---------- RECORDS FOR THE TASK

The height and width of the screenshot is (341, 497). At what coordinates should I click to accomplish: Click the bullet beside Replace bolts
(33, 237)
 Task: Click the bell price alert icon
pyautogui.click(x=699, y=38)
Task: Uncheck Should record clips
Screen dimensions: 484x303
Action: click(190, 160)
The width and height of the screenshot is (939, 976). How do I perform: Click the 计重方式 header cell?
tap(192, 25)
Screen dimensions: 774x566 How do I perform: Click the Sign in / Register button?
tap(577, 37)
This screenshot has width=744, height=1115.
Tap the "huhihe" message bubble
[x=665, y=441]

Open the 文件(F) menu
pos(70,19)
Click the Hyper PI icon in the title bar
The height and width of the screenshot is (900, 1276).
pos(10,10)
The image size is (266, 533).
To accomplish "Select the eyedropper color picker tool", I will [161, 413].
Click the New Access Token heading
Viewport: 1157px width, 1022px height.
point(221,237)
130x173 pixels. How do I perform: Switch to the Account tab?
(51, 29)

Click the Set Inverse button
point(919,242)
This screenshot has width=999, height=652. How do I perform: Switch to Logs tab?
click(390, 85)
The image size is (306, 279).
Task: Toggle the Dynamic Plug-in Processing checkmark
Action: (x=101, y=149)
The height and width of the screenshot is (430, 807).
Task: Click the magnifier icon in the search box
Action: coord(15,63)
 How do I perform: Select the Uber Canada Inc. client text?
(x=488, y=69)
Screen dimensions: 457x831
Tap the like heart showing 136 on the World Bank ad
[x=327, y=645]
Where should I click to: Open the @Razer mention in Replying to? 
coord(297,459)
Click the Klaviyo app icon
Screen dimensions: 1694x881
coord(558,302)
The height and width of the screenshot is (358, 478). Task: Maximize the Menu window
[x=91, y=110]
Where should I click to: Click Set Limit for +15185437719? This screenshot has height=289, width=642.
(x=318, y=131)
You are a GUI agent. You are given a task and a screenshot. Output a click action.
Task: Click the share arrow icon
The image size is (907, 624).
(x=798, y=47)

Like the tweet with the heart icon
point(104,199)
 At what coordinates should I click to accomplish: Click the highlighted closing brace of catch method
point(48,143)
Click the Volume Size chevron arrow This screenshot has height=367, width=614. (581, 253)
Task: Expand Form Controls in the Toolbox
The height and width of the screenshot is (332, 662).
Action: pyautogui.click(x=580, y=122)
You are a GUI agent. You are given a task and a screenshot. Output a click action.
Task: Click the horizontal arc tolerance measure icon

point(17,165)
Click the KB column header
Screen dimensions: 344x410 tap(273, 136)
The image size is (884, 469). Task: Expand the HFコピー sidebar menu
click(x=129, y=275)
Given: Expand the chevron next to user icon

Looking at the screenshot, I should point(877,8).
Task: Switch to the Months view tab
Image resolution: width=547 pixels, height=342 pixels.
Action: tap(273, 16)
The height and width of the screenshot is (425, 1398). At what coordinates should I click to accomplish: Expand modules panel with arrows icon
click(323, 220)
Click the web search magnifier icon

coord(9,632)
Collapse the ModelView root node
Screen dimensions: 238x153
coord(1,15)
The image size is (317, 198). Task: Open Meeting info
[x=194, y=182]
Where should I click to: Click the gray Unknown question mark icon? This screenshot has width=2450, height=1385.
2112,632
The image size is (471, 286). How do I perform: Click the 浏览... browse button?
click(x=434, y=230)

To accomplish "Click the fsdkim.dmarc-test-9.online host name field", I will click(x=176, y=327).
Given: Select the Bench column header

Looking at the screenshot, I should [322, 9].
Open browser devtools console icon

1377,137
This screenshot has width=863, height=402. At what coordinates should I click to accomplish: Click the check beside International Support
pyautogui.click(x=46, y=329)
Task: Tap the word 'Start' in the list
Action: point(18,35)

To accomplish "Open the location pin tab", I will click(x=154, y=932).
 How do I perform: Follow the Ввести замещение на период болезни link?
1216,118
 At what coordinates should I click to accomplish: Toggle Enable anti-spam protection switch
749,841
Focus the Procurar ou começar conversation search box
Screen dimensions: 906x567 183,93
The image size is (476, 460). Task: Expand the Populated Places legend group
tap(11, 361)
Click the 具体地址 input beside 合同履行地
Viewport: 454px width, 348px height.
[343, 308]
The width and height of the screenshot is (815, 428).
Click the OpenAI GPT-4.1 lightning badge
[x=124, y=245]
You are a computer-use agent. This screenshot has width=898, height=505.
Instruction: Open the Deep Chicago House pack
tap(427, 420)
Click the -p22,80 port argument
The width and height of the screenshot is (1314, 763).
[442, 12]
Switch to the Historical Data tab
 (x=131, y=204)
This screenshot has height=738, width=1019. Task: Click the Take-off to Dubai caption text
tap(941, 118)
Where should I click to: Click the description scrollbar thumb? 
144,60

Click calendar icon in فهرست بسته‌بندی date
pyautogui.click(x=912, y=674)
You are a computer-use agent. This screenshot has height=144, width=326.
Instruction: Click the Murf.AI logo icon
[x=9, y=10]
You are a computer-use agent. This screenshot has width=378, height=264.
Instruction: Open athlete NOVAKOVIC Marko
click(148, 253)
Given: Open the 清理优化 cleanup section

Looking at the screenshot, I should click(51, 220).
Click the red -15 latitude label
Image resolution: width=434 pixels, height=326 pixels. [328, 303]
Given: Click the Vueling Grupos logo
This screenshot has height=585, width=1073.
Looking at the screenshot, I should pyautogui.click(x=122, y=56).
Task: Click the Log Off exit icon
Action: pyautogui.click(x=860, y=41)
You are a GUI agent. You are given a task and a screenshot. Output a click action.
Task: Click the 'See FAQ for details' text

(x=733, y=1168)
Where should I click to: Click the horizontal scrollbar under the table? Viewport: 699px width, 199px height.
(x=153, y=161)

--------------------

TASK OBJECTIVE: Write out only those lines that fall between the one containing "Where should I click to: Click the description" and the end of the entries, the first and last included, exactly as they read.

EXPECTED ANSWER:
Where should I click to: Click the description scrollbar thumb? 
144,60

Click calendar icon in فهرست بسته‌بندی date
pyautogui.click(x=912, y=674)
You are a computer-use agent. This screenshot has height=144, width=326.
Instruction: Click the Murf.AI logo icon
[x=9, y=10]
You are a computer-use agent. This screenshot has width=378, height=264.
Instruction: Open athlete NOVAKOVIC Marko
click(148, 253)
Given: Open the 清理优化 cleanup section

Looking at the screenshot, I should click(51, 220).
Click the red -15 latitude label
Image resolution: width=434 pixels, height=326 pixels. [328, 303]
Given: Click the Vueling Grupos logo
This screenshot has height=585, width=1073.
Looking at the screenshot, I should pyautogui.click(x=122, y=56).
Task: Click the Log Off exit icon
Action: pyautogui.click(x=860, y=41)
You are a GUI agent. You are given a task and a screenshot. Output a click action.
Task: Click the 'See FAQ for details' text

(x=733, y=1168)
Where should I click to: Click the horizontal scrollbar under the table? Viewport: 699px width, 199px height.
(x=153, y=161)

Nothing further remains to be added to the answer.